[V2,04/11] cxl/mem: Clear events on driver load

Message ID 20221201002719.2596558-5-ira.weiny@intel.com
State New
Headers
Series CXL: Process event logs |

Commit Message

Ira Weiny Dec. 1, 2022, 12:27 a.m. UTC
  From: Ira Weiny <ira.weiny@intel.com>

The information contained in the events prior to the driver loading can
be queried at any time through other mailbox commands.

Ensure a clean slate of events by reading and clearing the events.  The
events are sent to the trace buffer but it is not anticipated to have
anyone listening to it at driver load time.

Reviewed-by: Jonathan Cameron <Jonathan.Cameron@huawei.com>
Reviewed-by: Dave Jiang <dave.jiang@intel.com>
Signed-off-by: Ira Weiny <ira.weiny@intel.com>
---
 drivers/cxl/pci.c            | 2 ++
 tools/testing/cxl/test/mem.c | 2 ++
 2 files changed, 4 insertions(+)
  

Comments

Jonathan Cameron Dec. 1, 2022, 1:30 p.m. UTC | #1
On Wed, 30 Nov 2022 16:27:12 -0800
ira.weiny@intel.com wrote:

> From: Ira Weiny <ira.weiny@intel.com>
> 
> The information contained in the events prior to the driver loading can
> be queried at any time through other mailbox commands.
> 
> Ensure a clean slate of events by reading and clearing the events.  The
> events are sent to the trace buffer but it is not anticipated to have
> anyone listening to it at driver load time.
> 
> Reviewed-by: Jonathan Cameron <Jonathan.Cameron@huawei.com>
> Reviewed-by: Dave Jiang <dave.jiang@intel.com>
> Signed-off-by: Ira Weiny <ira.weiny@intel.com>

Probably not worth addressing but there is a corner case where this might fail
if some broken software already messed with reading out the events.

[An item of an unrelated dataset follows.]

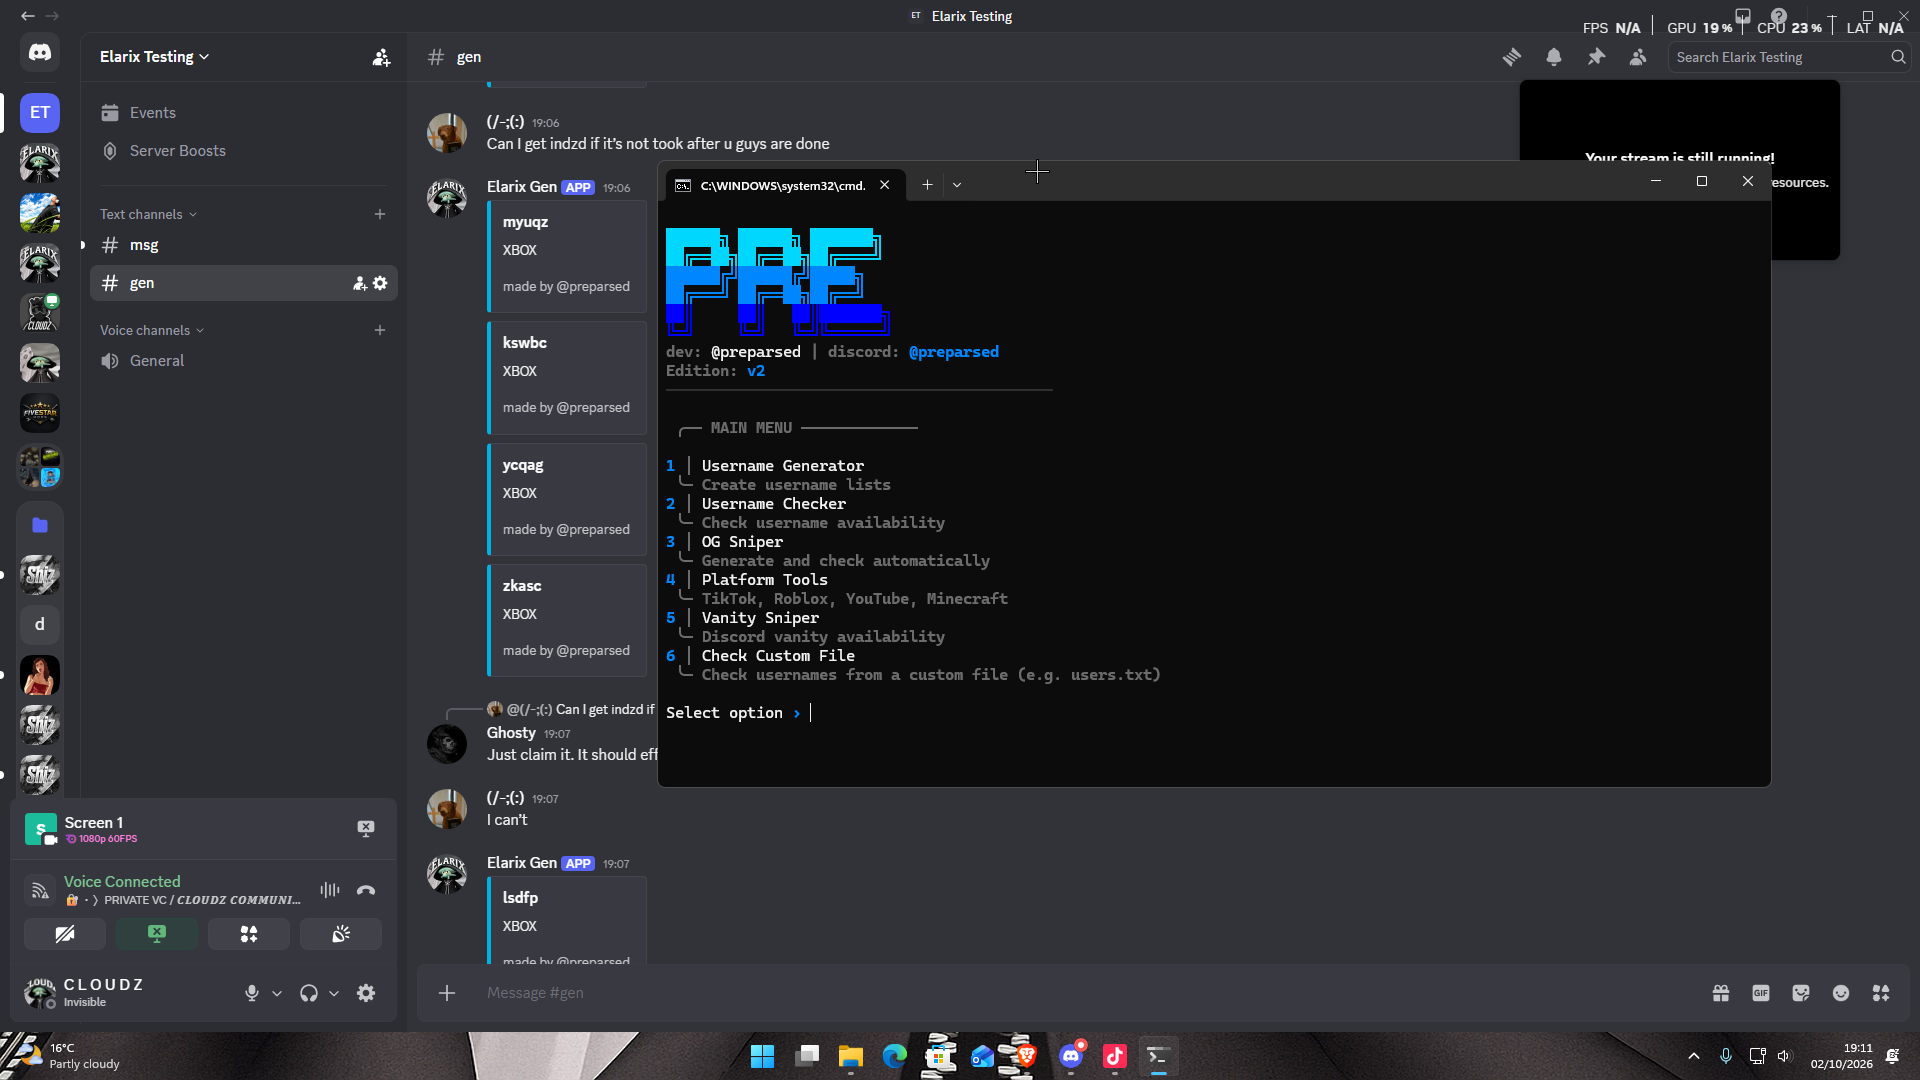The width and height of the screenshot is (1920, 1080).
Task: Disconnect from voice channel
Action: (x=366, y=890)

Imagine it read the first mailbox sized chunk, but didn't clear them...

If that happens, then we'd end up seeing the whole list, but in non
temporal order and hence trying to clear them out of order with predictable
fails.

Maybe this is the category of things we 'fix' if we ever hear of it actually
happening.

So with that caveat called out so I can say 'I told you so' :), fine to keep my tag on this.

Thanks,

Jonathan


> ---
>  drivers/cxl/pci.c            | 2 ++
>  tools/testing/cxl/test/mem.c | 2 ++
>  2 files changed, 4 insertions(+)
> 
> diff --git a/drivers/cxl/pci.c b/drivers/cxl/pci.c
> index 8f86f85d89c7..11e95a95195a 100644
> --- a/drivers/cxl/pci.c
> +++ b/drivers/cxl/pci.c
> @@ -521,6 +521,8 @@ static int cxl_pci_probe(struct pci_dev *pdev, const struct pci_device_id *id)
>  	if (IS_ERR(cxlmd))
>  		return PTR_ERR(cxlmd);
>  
> +	cxl_mem_get_event_records(cxlds);
> +
>  	if (resource_size(&cxlds->pmem_res) && IS_ENABLED(CONFIG_CXL_PMEM))
>  		rc = devm_cxl_add_nvdimm(&pdev->dev, cxlmd);
>  
> diff --git a/tools/testing/cxl/test/mem.c b/tools/testing/cxl/test/mem.c
> index aa2df3a15051..e2f5445d24ff 100644
> --- a/tools/testing/cxl/test/mem.c
> +++ b/tools/testing/cxl/test/mem.c
> @@ -285,6 +285,8 @@ static int cxl_mock_mem_probe(struct platform_device *pdev)
>  	if (IS_ERR(cxlmd))
>  		return PTR_ERR(cxlmd);
>  
> +	cxl_mem_get_event_records(cxlds);
> +
>  	if (resource_size(&cxlds->pmem_res) && IS_ENABLED(CONFIG_CXL_PMEM))
>  		rc = devm_cxl_add_nvdimm(dev, cxlmd);
>
  
Ira Weiny Dec. 1, 2022, 5:02 p.m. UTC | #2
On Thu, Dec 01, 2022 at 01:30:33PM +0000, Jonathan Cameron wrote:
> On Wed, 30 Nov 2022 16:27:12 -0800
> ira.weiny@intel.com wrote:
> 
> > From: Ira Weiny <ira.weiny@intel.com>
> > 
> > The information contained in the events prior to the driver loading can
> > be queried at any time through other mailbox commands.
> > 
> > Ensure a clean slate of events by reading and clearing the events.  The
> > events are sent to the trace buffer but it is not anticipated to have
> > anyone listening to it at driver load time.
> > 
> > Reviewed-by: Jonathan Cameron <Jonathan.Cameron@huawei.com>
> > Reviewed-by: Dave Jiang <dave.jiang@intel.com>
> > Signed-off-by: Ira Weiny <ira.weiny@intel.com>
> 
> Probably not worth addressing but there is a corner case where this might fail
> if some broken software already messed with reading out the events.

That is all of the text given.